Hacker News new | ask | show | jobs
by ralusek 3636 days ago
None of the problems you have seem to be related to language, let alone whether it's asynchronous, synchronous, multithreaded or single threaded. What you've described here sounds simple enough from an outside perspective, so it's more than likely just time to reconsider your architecture.

So let's talk about solving this with NodeJS. First of all, you've allowed this to get overwhelming to you because you consider this whole thing to be a monolithic service, when it's really just time to break it into modules. It sounds like you have a scraper, a parser, some application which needs the scraped data, and you have a web API for that application. Cool, easy enough.

So the first thing I would do is pull out your scraper into a completely different service which has nothing to do with your API. Just have it be a javascript class which takes some configurations to manage the scraping settings, and that's about it. All you really need it to do is have a method which takes some input which tells it what site to scrape, and it will then give you the output.

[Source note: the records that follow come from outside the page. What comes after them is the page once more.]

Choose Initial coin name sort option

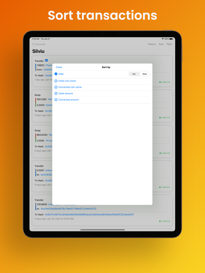[x=67, y=81]
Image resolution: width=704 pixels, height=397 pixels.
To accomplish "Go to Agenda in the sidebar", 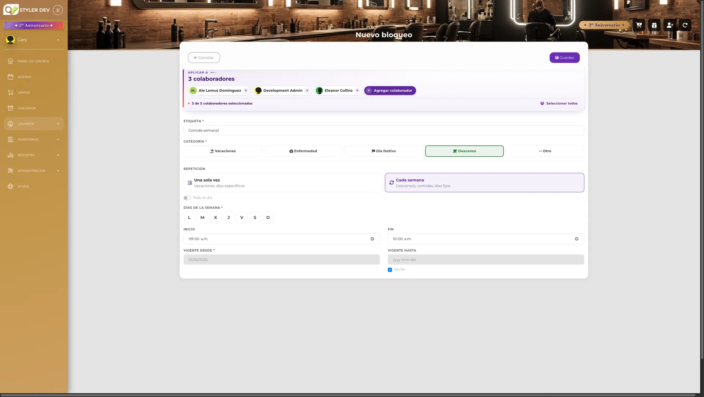I will point(34,77).
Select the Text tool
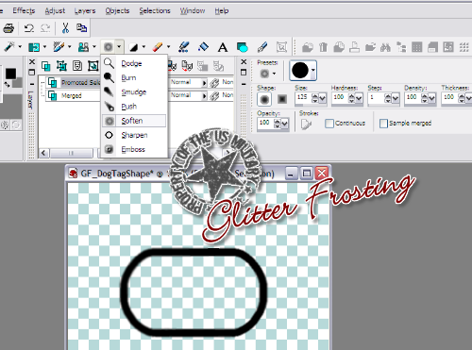The height and width of the screenshot is (350, 472). click(223, 47)
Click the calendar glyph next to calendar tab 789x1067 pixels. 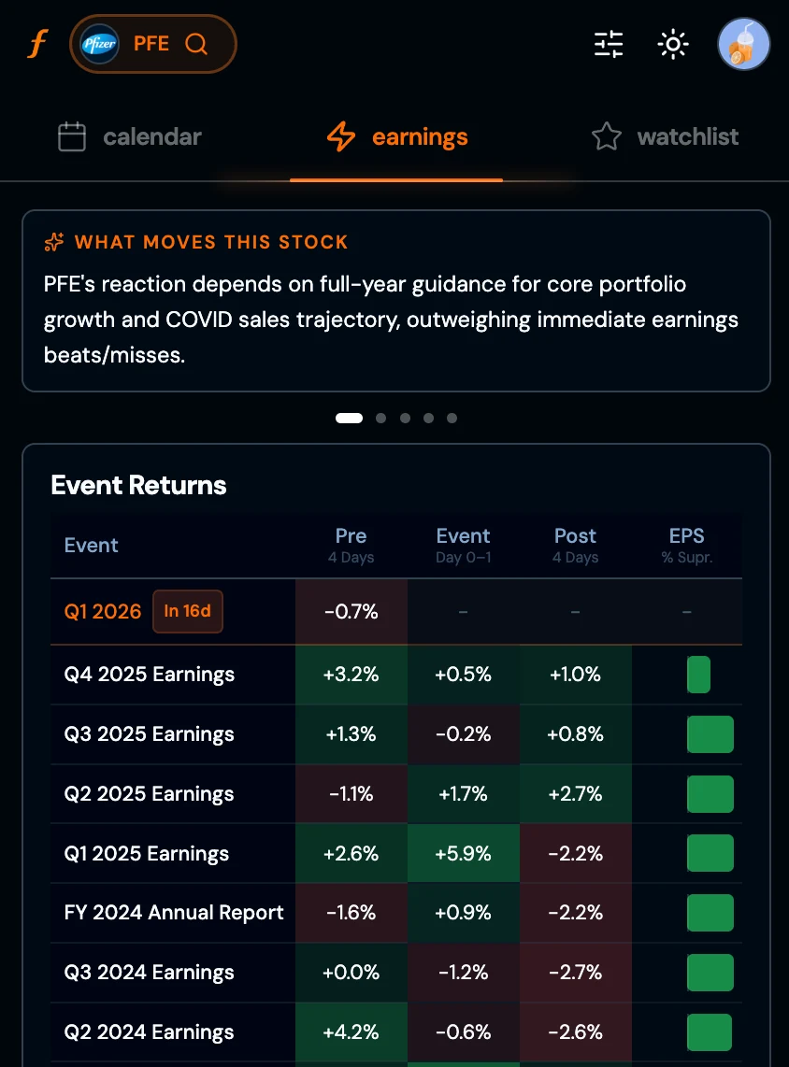(x=72, y=136)
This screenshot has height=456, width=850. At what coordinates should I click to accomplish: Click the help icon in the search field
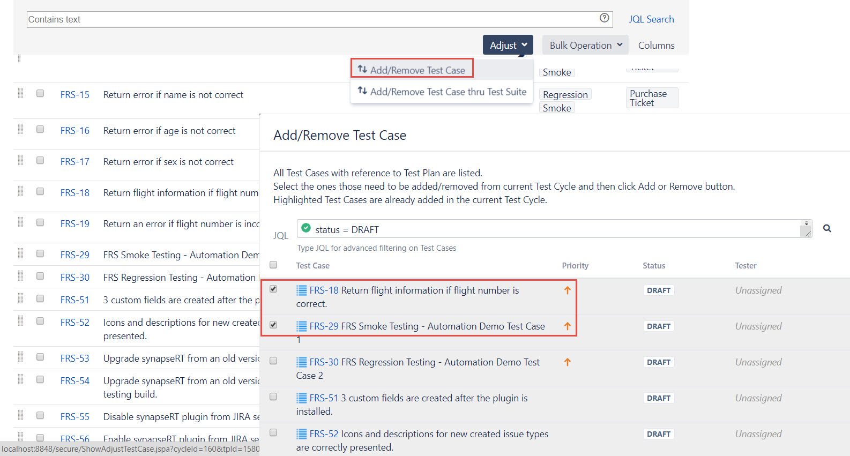[x=604, y=18]
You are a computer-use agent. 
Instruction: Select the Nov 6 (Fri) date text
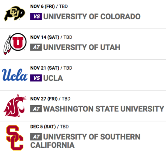pyautogui.click(x=42, y=6)
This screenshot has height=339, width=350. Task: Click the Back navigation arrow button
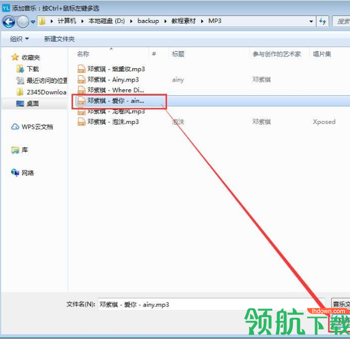coord(9,22)
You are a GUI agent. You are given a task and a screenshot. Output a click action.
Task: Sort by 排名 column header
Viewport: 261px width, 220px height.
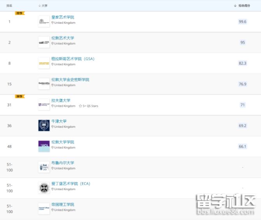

Cool, now you need a parser. You need to go through the html returned by your scraper and format it as JSON. Fortunately, Javascript has a lot of tools very well suited for dealing with HTML. A tool I like is called Cheerio, which makes it very easy to parse HTML and get the data you need from it. So you have a parser now.

All that's left is integrating with your application now. Based off of you saying that you need to "scrape data live and based on certain queries", what we want is to expose some routes in your application which make that possible.

If you tell me a little bit more about what your application does, I can give you some idea of how I would structure this from here.